Ao que tudo indica, Temer conseguirá algo que parecia impossível: fazer com que a ditadura militar seja vista até com certa nostalgia: ao menos os militares tinham um projeto de nação e um concepção de desenvolvimento - excludente, parcial e subordinado aos EUA, mas desenvolvimento -; o grupo que tomou o poder tem como único projeto a pilhagem e o butim para fins pessoais, sua subordinação aos EUA não inclui nenhuma perspectiva de desenvolvimento e a exclusão social que suas propostas claramente acarretarão chocaria muitos dos escravocratas do segundo reinado (não, não estou defendendo a ditadura civil-militar, apenas alertando aos que tanto a criticam e acham que a situação está razoável o suficiente para não se mobilizar e ocupar as ruas).

10 de agosto de 2016.

domingo, 7 de agosto de 2016

Quadrilha versão pocket

Em minha última visita a Pato Branco, um amigo me levou a um café recém aberto na cidade - a cafeteria a que eu estava habituado ele se recusou a ir, depois que encontrou bigatos em sua comida, motivo que me pareceu digno.
Estamos lá, conversando sobre várias coisas, dentre elas relacionamentos, quando a dona do estabelecimento se aproxima, troca duas palavras e sai.

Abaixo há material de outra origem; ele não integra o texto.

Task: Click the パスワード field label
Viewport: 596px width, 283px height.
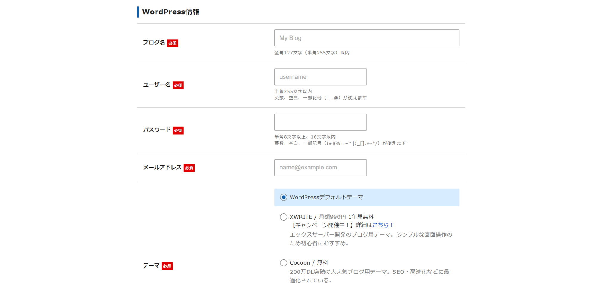Action: (157, 130)
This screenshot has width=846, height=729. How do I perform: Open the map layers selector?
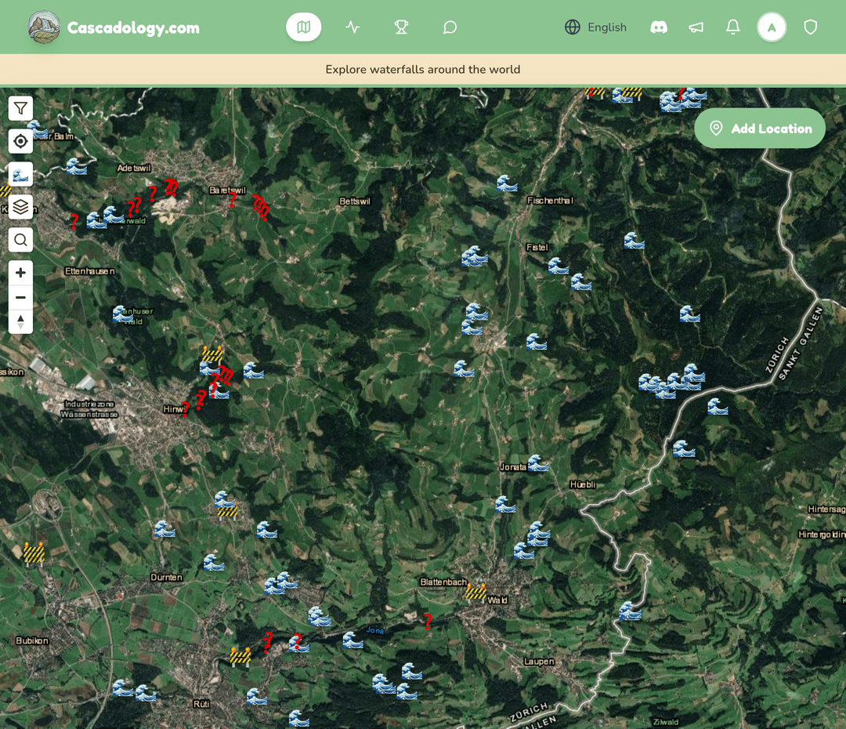[20, 207]
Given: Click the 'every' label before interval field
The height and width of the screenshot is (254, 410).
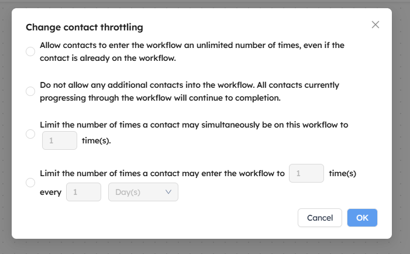Looking at the screenshot, I should (x=50, y=192).
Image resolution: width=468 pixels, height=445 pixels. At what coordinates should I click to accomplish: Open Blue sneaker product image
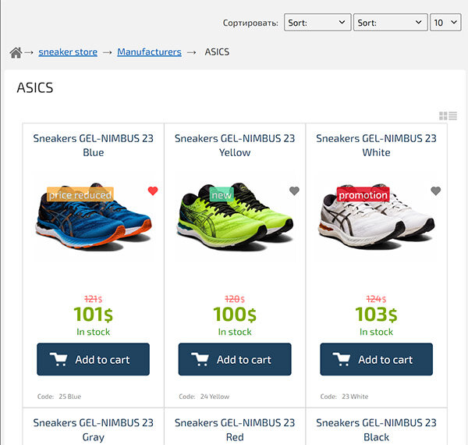click(93, 221)
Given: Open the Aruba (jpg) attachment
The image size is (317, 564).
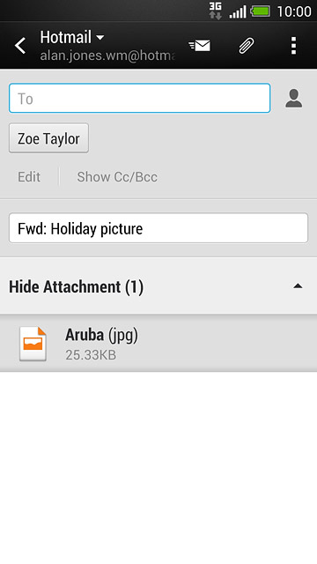Looking at the screenshot, I should point(159,344).
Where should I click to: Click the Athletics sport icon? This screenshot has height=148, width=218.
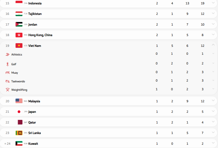pos(7,54)
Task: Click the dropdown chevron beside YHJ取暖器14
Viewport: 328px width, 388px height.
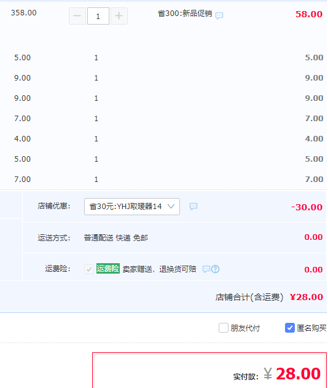Action: pyautogui.click(x=171, y=206)
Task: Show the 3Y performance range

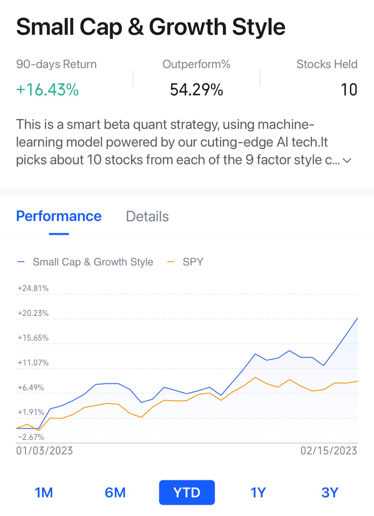Action: (x=329, y=493)
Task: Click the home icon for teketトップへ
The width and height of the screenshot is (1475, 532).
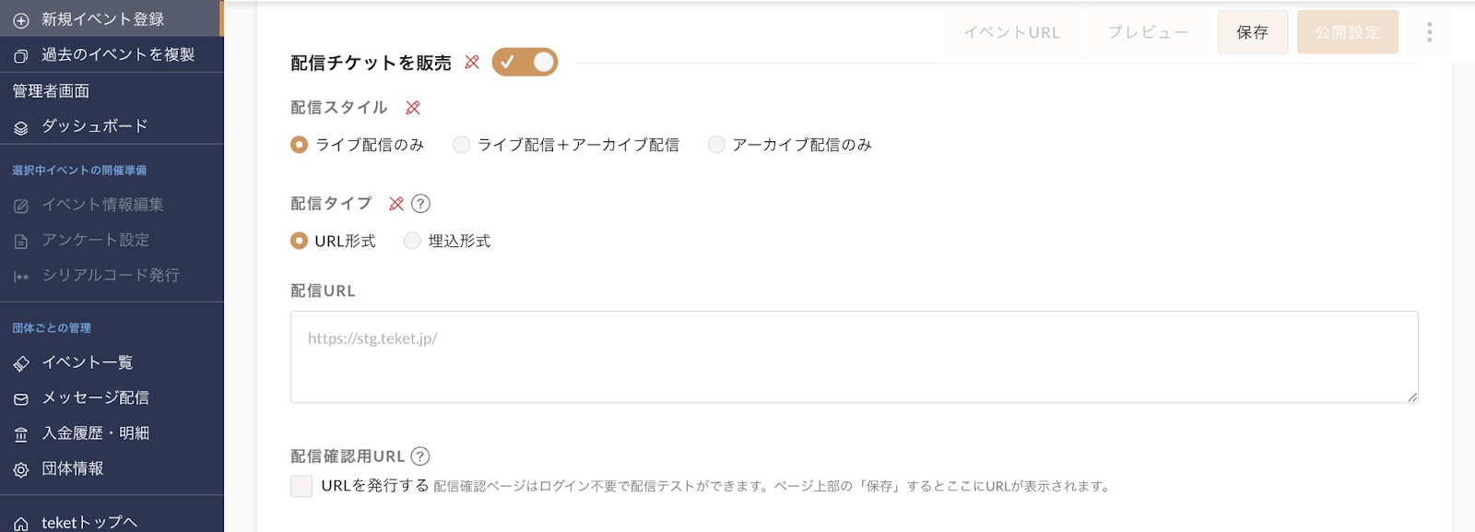Action: [x=21, y=523]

Nesse breve diálogo, ele diz seu nome. Apesar de ser ruim pra juntar rosto com nome, me esforcei pra ver aquele rosto como conhecido - o nome era. Perguntei se o sobrenome dela era aquele que eu imaginava - confirmou. Então contei: quase apanhei por causa dessa mulher, uns vinte anos atrás. Acho que foi a única vez que (quase) briguei por causa de mulher.
Eu tinha treze, no máximo quatorze anos. Tinha tido uma paquera que não foi muito além disso com a irmã do meio da dona do estabelecimento, quando freqüentávamos a AABB - adolescente tímido em sociedade machista é uma maravilha! A mais velha, tenho a impressão, também havia me olhado estranho algumas vezes - pouco depois seria miss Pato Branco, mas era a menos bonita, na minha opinião. A mais nova, quem se interessou foi um amigo. Falava e falava e falava dela. Louvores e louvores à beleza da menina (se eu tinha, se muito, quatorze, ele tinha treze e ela, doze) declamados em meus ouvidos já um pouco cansados daquela lenga-lenga, seguidos sempre de lamentos e lamúrias de não conseguir nada com ela. Até que ele resolveu me perguntar o que fazer. Idéia de jacu, como dizíamos na época. Eu não tinha experiência alguma, mas tinha um ano a mais que ele, que tampouco tinha qualquer experiência. Sugeri que parasse de enrolar: "chega, diz que está a fim dela e convida pra ir no cinema" (na época havia um cinema na cidade). Ele fez quase como sugeri, apenas acrescentou um "oi, tudo bem" antes. Recebeu um não da menina, que passou então a evitá-lo, e ele quis descontar o fora pra cima de mim - não chegamos às vias de fato.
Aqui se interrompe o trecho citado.